### Task statement
Repeat the Traynor Ironhorse thread from the words "I'm also a crunch" through the words "to grab it.", and swap "discontinued" for "out of production".

### Reading passage

# Traynor Ironhorse



## Pontiac6million (Oct 4, 2016)

Just would like some input on this amp as I have a chance to buy one in good condition for a good price. Already have a yba mod 1 and matching cab. Wonder if this would compliment it. How do owners or former owners like this amp? would be considering this more for the cleans then crunch


----------



## TWRC (Apr 22, 2011)

It really depends on how you plan on using it. If you're going to be using it in a band context, I found that I couldn't get enough headroom / cleans with it at times. If it's going to be something for basement use, you'll end up having a lot of fun with it.


----------



## torndownunit (May 14, 2006)

I had similar issues. I play loud rock so I never wanted pristine cleans, but the dark horse was pushed pretty hard in a live context. So if you play louder music, I can't say I'd recommend it for cleans. I got an Iron Horse for a steal used and have been much happier with it. Especially considering you can get them used for not much more than the dark horse.


----------



## Guest (Oct 12, 2018)

I like my Iron as well. 
I'm also a crunch fan so I can't really comment on the cleans.
They are discontinued and I've rarely seen them come up for sale so you may want to grab it.
If it's not your style, you should have no problem flipping it.


----------



## torndownunit (May 14, 2006)

Was the title originally asking about a dark horse or am I higher than I though I was?


----------



## Guest (Oct 12, 2018)

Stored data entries
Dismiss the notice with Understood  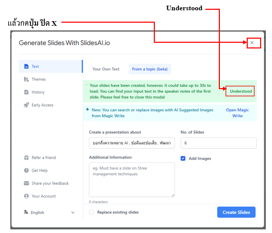(x=241, y=91)
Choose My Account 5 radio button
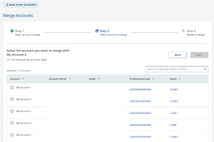214x142 pixels. [12, 135]
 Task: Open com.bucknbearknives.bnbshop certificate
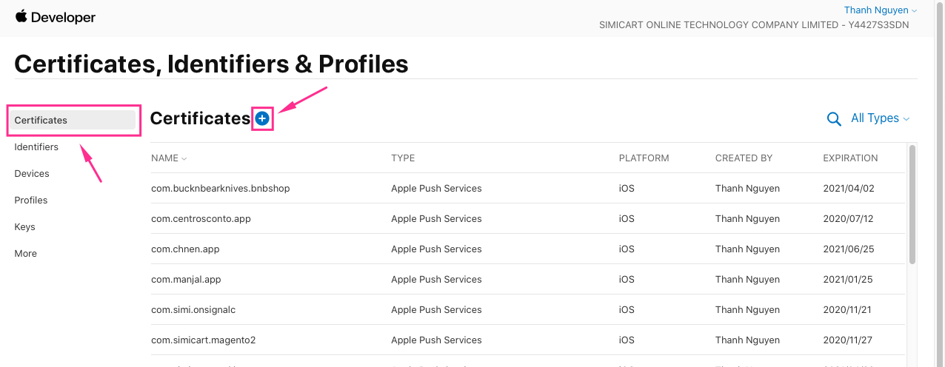pos(221,188)
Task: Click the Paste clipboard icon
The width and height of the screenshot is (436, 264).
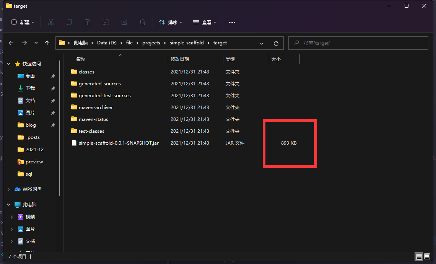Action: click(x=88, y=22)
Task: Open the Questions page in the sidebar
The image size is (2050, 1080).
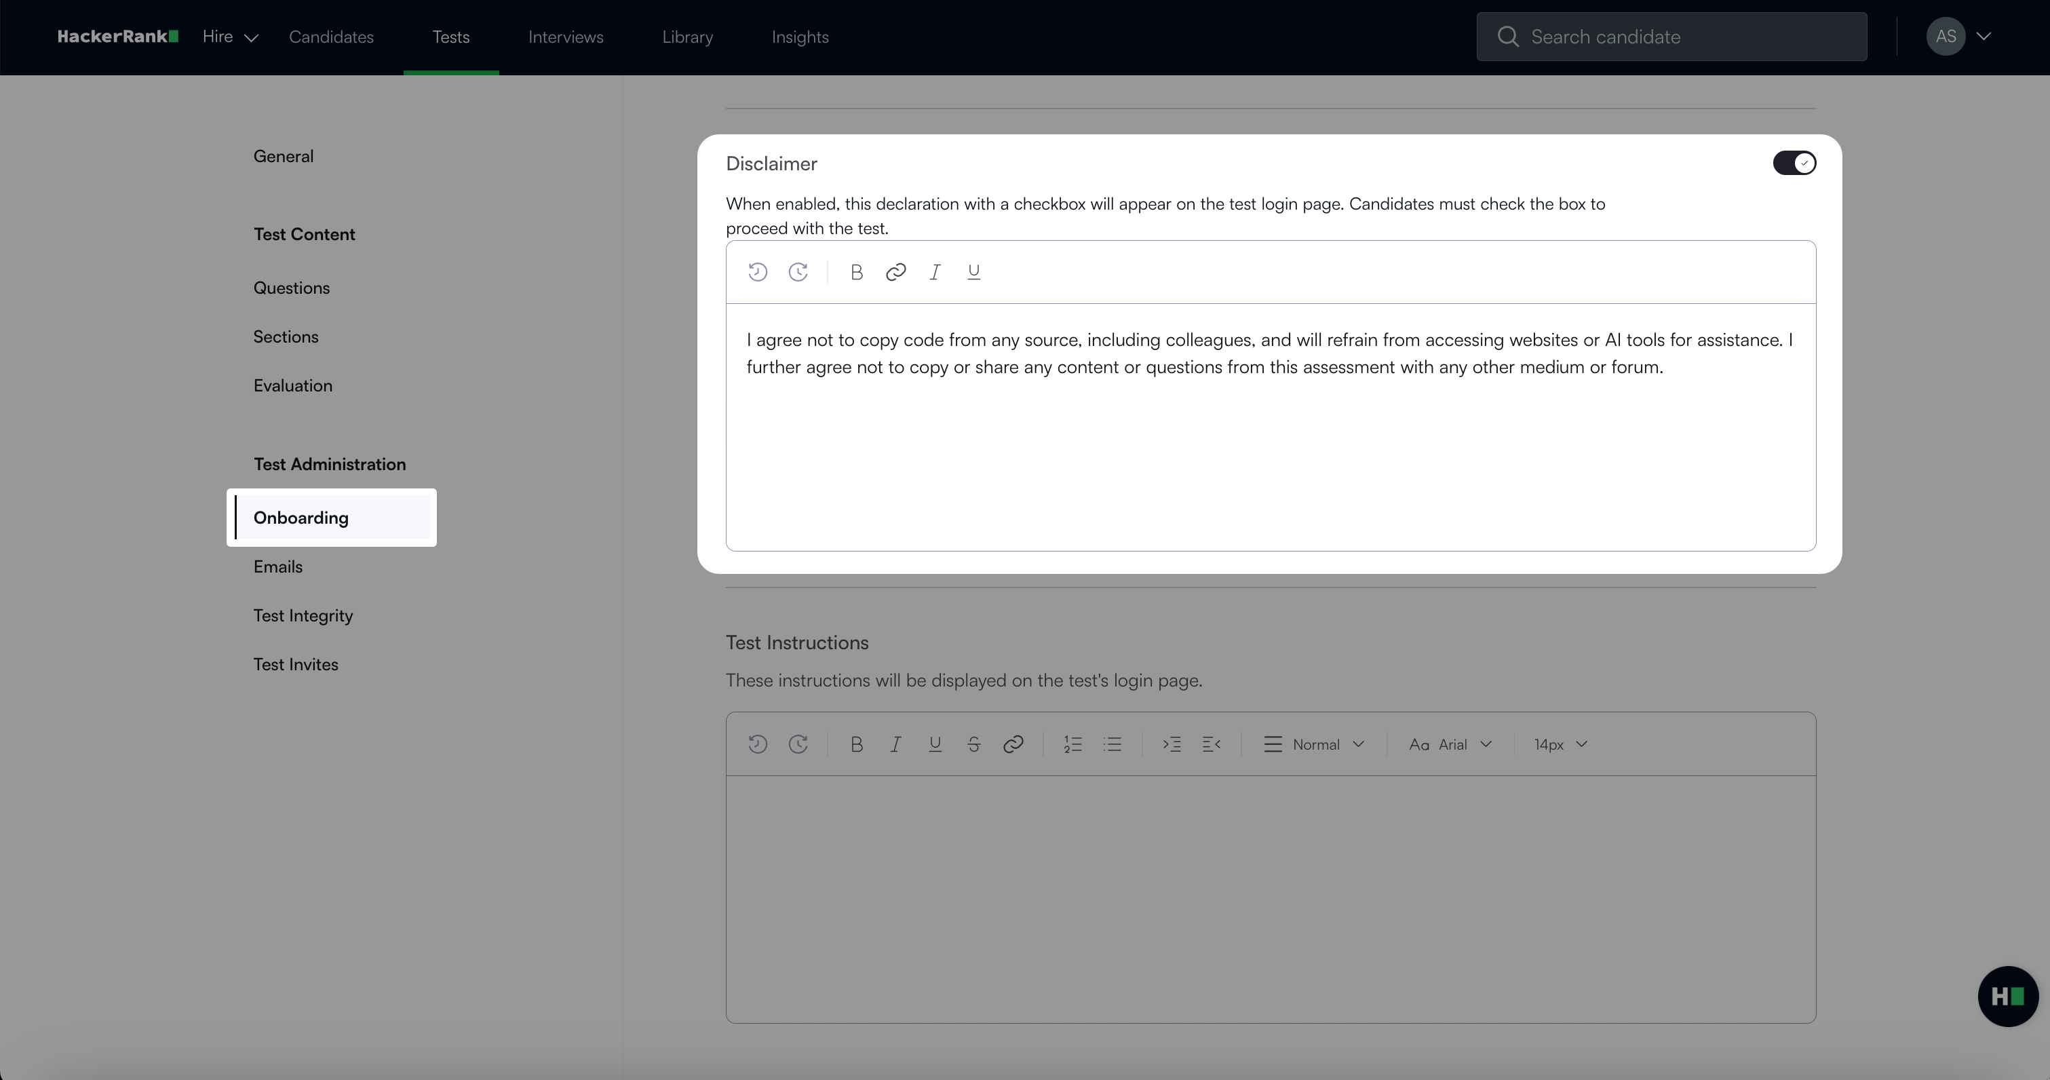Action: point(291,287)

### Complete response
I'm also a crunch fan so I can't really comment on the cleans.
They are out of production and I've rarely seen them come up for sale so you may want to grab it.